Los paros no sirven para nada



Joakito.- Las primeras huelgas conocidas datan de la época de oro de Egipto cuando quienes trabajaban en la construcción de la tumba de Ramsés III paralizaron las obras porque les debían los sacos de trigo y cebada acordados. La huelga y los paros tal como lo conocemos hoy nacieron en la era moderna, sobre todo en la Inglaterra Victoriana después de la revolución industrial fue cuando la huelga se convirtió en el arma más eficaz de los trabajadores industriales que estaban influenciados por el comunismo y el anarquismo de la época. Las huelgas tenían un sentido colectivo en tanto afectaban el sistema de producción. ¿Sirve hoy el paro como herramienta de lucha en los sectores estatales? ¿Quién gana y quiénes se perjudican?


El crecimiento en el número de desocupados como también la generación de nuevos trabajos -flexibilizados y no registrados- hacen replantear muchas veces a la huelga como mecanismo efectivo para lograr las demandas de los trabajadores.
Si uno observa el desarrollo de las luchas sindicales en la Argentina y en Entre Ríos, puede observar que los paros -acompañado de las movilizaciones- han perdido sentido y se han desgastado en los últimos años como medida de negociación en todos los sectores pero fundamentalmente entre los trabajadores del sector público -entre los que están los docentes- donde el patrón son los gobiernos que fueron electos con el voto popular.
Si tomamos los últimos meses y excluimos del abanico de protesta al movimiento de mujeres y sus reclamos se observa que en la provincia no existe un ánimo de protesta, lo que lleva a que las manifestaciones no sean realmente fuertes. Si esto lo llevamos al número de docentes que se adhieren al paro y la acción del gobierno provincial de descontar a quien no trabaje, se observa que no solo baja el número de participantes a las marchas sino que también baja la acatación a la medida de fuerza como el paro.
La acción de descontar el día de paro a los docentes por parte del gobierno significa una quita de 3.000 pesos mas o menos si tenemos en cuenta que con el paro del día 26 de marzo son seis los días descontados.
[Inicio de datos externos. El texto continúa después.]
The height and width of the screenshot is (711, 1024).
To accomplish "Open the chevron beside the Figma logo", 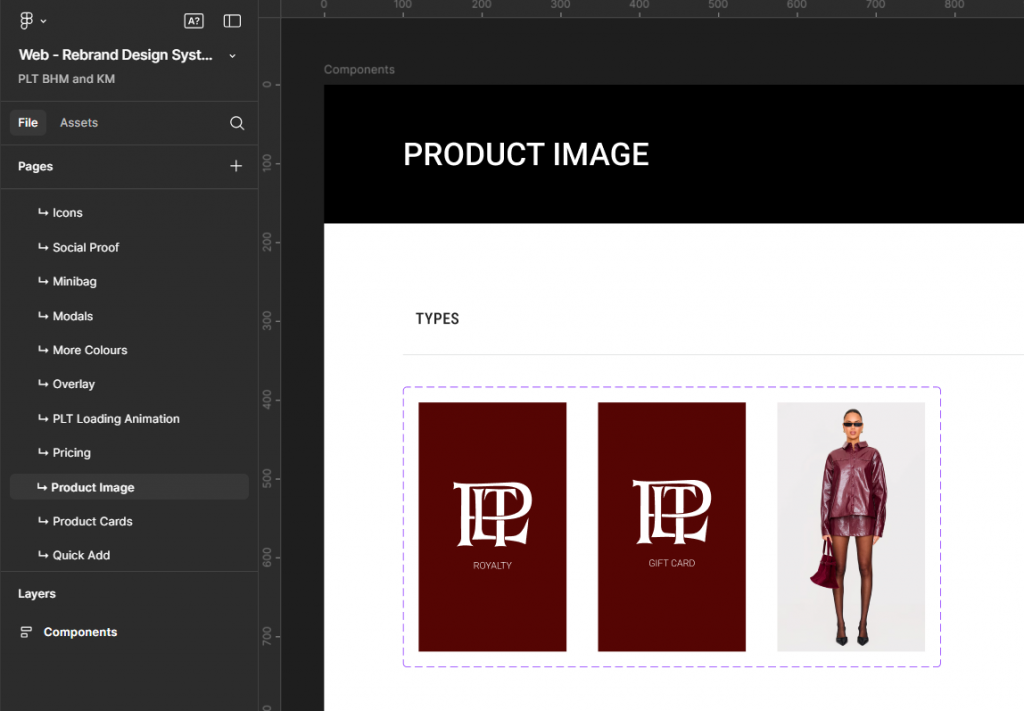I will (x=43, y=21).
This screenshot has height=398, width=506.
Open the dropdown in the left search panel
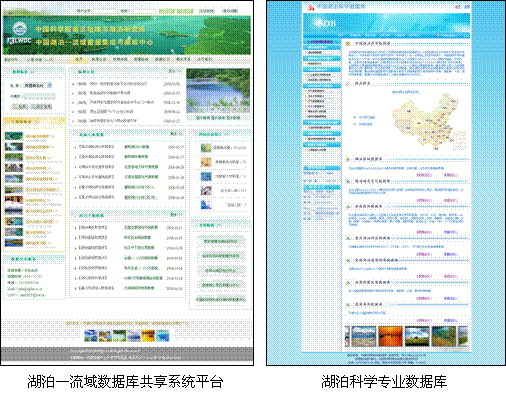(x=38, y=86)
Esta suma impacta muy fuerte sobre el salario docente.

El paro solo le sirve a las dirigencias gremiales para mostrarse como combativos mientras perjudican al grueso de la base de quien representa. Si la dirigencia realmente creyera que los paros son efectivos, entonces acompañaría este accionar de muchísimas mas propuestas que hagan mas fuerte el reclamo: festivales a beneficio de fondo de huelga, ollas populares en las escuelas, asambleas con padres y estudiantes en el lugar de trabajo, entre otras.



Una cosa era hacer un paro cuando los docentes estuvieron tres meses sin cobrar sus sueldos -al igual que el resto de los trabajadores estatales- pero distinto es realizarlo en estos tiempos -por mas que la propuesta de aumento del gobierno no sea suficiente- en donde se discute en instancias paritarias y los sueldos se pagan en términos. Hacer un paro docente hoy - "dominguero" y en cantidad como lo vienen haciendo- solo beneficia a los sectores privados y acomodados de la sociedad que pueden mandar a sus hijos a escuelas pagas.
Si bien el paro docente es un legítimo derecho amparado constitucionalmente, tiene que tener en cuenta que viola otros derechos, en este caso, el derechos de los gurises a recibir educación. Y no se trata de decir esa máxima que expresa los derechos de uno terminan donde empiezan los del otro-muy utilizada para cuestionar a quienes cortan calles y rutas, sino de que prime el sentido común sobre quienes son los verdaderos damnificados: a ningún gobierno le afecta que los docentes hagan paro (recordemos que las únicas medidas exitosas que tuvieron los docentes no fueron los paros, fueron las grandes movilizaciones en la década del 80 y las carpas blancas de ayuno con el menemismo) sino que quienes se ven afectados son los gurises que nunca van a poder recuperar los saberes perdidos.

Si realmente los dirigentes gremiales estarían interesados en lograr un aumento salarial y no en perseguir la permanencia en sus cargos, serían mas astutos a la hora de negociar, recorrerían escuela por escuela, hablarían con padres y estudiantes clarificando la situación, saldrían a dar la cara a toda la sociedad todos los días y no como hoy que solo son noticias por que "hacen paro" sin ni siquiera acompañarlo de otras medidas. Si realmente creyesen que el paro sirve para algo, entonces declararían a los cuatro vientos el paro por tiempo indeterminado -cosa que ni en épocas donde pagaban bonos se hizo- para poder lograr torcer la decisión del gobierno.